Old Port Cove Holdings v. Condo. Ass'n

Decision Date10 July 2008
Docket NumberNo. SC07-1032.,SC07-1032.
Citation986 So.2d 1279
PartiesOLD PORT COVE HOLDINGS, INC., et al, Petitioner, v. OLD PORT COVE CONDOMINIUM ASSOCIATION ONE, INC., Respondent.
CourtFlorida Supreme Court

Jack J. Aiello and Nicole K. Atkinson of Gunster, Yoakley and Stewart, P.A., West Palm Beach, FL, for Petitioners.

Daniel S. Rosenbaum, Richard Valuntas and John M. Siracusa of Becker and Poliakoff, P.A., West Palm Beach, FL, for Respondent.

CANTERO, J.

We consider the parameters of a doctrine that has been "long cherished by law school professors and dreaded by most law students: the infamous rule against perpetuities." Byke Constr. Co. v. Miller, 140 Ariz. 57, 680 P.2d 193, 194 (Ct.App.1984); see also Shaver v. Clanton, 26 Cal.App.4th 568, 31 Cal.Rptr.2d 595, 596 (1994) (describing the rule against perpetuities as "every first-year law student's worst nightmare"). Specifically, we must decide whether section 689.225, Florida Statutes (2000), which addresses the same rule, retroactively abrogated the common law rule. We also consider whether the rule applies to rights of first refusal, which are at issue here. We review Old Port Condominium Ass'n One, Inc. v. Old Port Cove Holdings, Inc., 954 So.2d 742 (Fla. 4th DCA 2007), which held that section 689.225 retroactively abrogated the rule. Id. at 745. That court certified conflict with Fallschase Development Corp. v. Blakey, 696 So.2d 833 (Fla. 1st DCA 1997). We have jurisdiction to resolve the certified conflict. See art. V, § 3(b)(4), Fla. Const.

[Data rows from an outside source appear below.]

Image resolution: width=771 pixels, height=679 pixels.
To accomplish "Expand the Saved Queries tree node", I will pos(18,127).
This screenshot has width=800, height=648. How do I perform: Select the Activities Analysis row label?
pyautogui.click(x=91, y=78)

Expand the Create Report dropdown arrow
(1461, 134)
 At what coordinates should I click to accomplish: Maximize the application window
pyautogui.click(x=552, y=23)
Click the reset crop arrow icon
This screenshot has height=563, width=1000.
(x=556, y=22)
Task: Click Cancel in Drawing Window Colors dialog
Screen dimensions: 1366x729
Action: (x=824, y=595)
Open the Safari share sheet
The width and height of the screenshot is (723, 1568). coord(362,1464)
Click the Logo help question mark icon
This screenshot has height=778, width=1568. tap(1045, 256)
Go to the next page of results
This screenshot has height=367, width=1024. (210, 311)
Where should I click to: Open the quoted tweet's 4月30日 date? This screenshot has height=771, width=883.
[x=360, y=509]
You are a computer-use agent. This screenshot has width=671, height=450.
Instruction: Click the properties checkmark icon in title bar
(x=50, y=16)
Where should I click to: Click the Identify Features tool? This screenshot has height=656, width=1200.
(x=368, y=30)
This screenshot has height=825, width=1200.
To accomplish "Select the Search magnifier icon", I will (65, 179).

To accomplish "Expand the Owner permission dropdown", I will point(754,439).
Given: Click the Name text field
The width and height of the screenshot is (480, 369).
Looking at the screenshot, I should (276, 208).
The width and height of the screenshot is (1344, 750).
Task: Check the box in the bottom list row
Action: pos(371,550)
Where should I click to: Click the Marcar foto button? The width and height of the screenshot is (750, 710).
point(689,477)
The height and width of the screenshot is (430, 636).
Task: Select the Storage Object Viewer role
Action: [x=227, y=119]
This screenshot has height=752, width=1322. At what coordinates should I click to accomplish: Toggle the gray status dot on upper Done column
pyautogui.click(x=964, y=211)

We first resolve the conflict by holding that section 689.225 did not retroactively abolish the common law rule against perpetuities. We then explain why the rule against perpetuities does not apply to rights of first refusal anyway. We therefore approve the result in Old Port Cove, 954 So.2d 742, and disapprove Fallschase, 696 So.2d 833, to the extent it finds that the common law rule applies to rights of first refusal.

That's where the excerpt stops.